# DO THIS
Rewrite all of the data below, requests included, adding 6 to every coordinate in the answers. Leave the pictures out.

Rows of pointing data

----

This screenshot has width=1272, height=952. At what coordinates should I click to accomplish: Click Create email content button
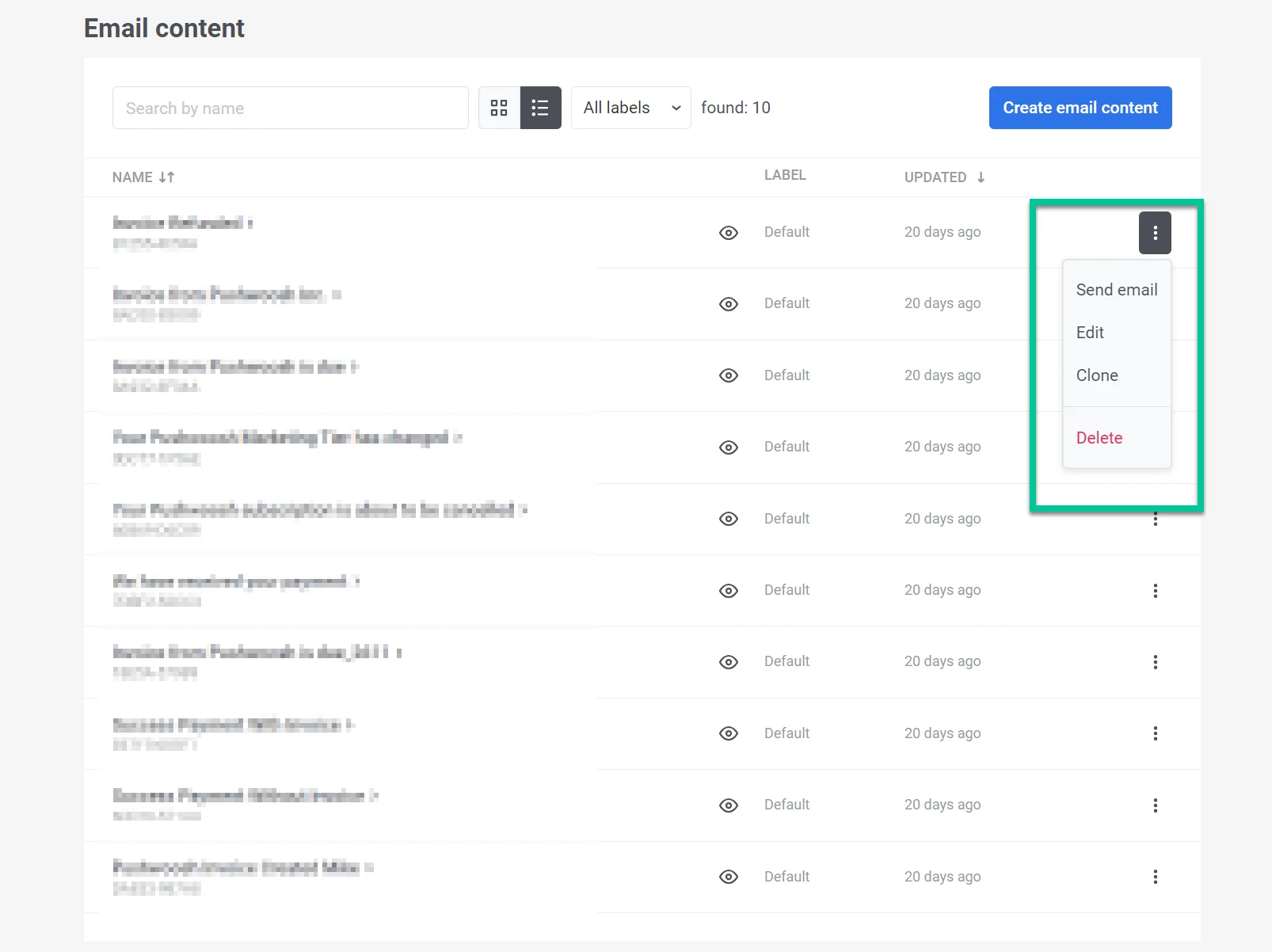tap(1080, 108)
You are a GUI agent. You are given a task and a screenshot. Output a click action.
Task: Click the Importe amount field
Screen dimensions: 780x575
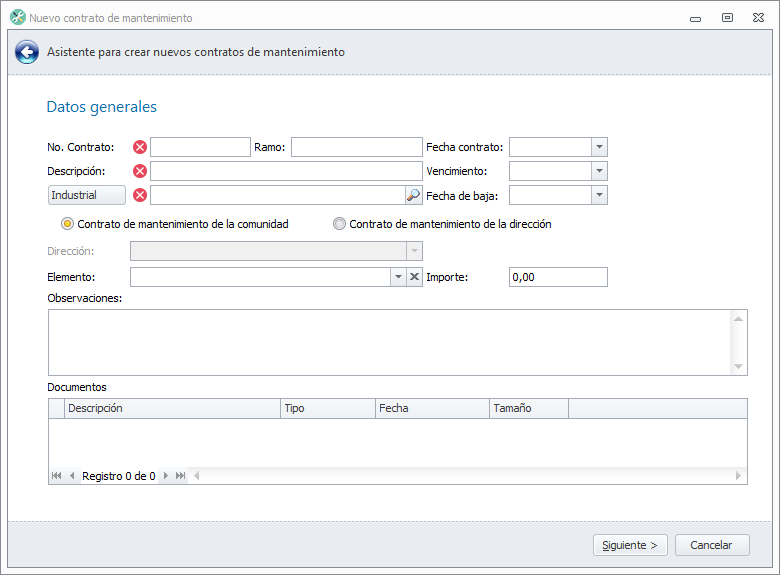point(558,277)
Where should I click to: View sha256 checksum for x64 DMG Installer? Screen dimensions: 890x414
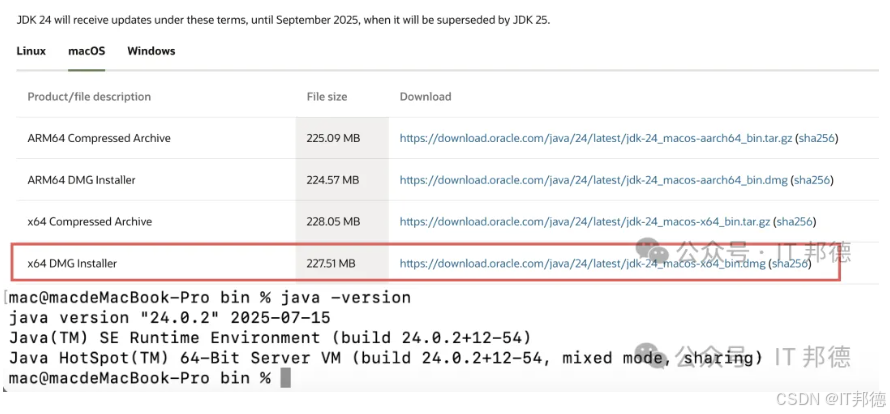click(x=789, y=263)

----

# OUTPUT OF THE TASK
This screenshot has width=1272, height=952. At what coordinates should I click to accomplish: Click Create email content button
tap(1086, 114)
You are a GUI agent. You are given a task and a screenshot. Output a click action.
Task: Click the Importe amount field
Screen dimensions: 780x575
point(564,283)
Where should I click to: View sha256 checksum for x64 DMG Installer? Screen dimensions: 890x414
click(x=795, y=269)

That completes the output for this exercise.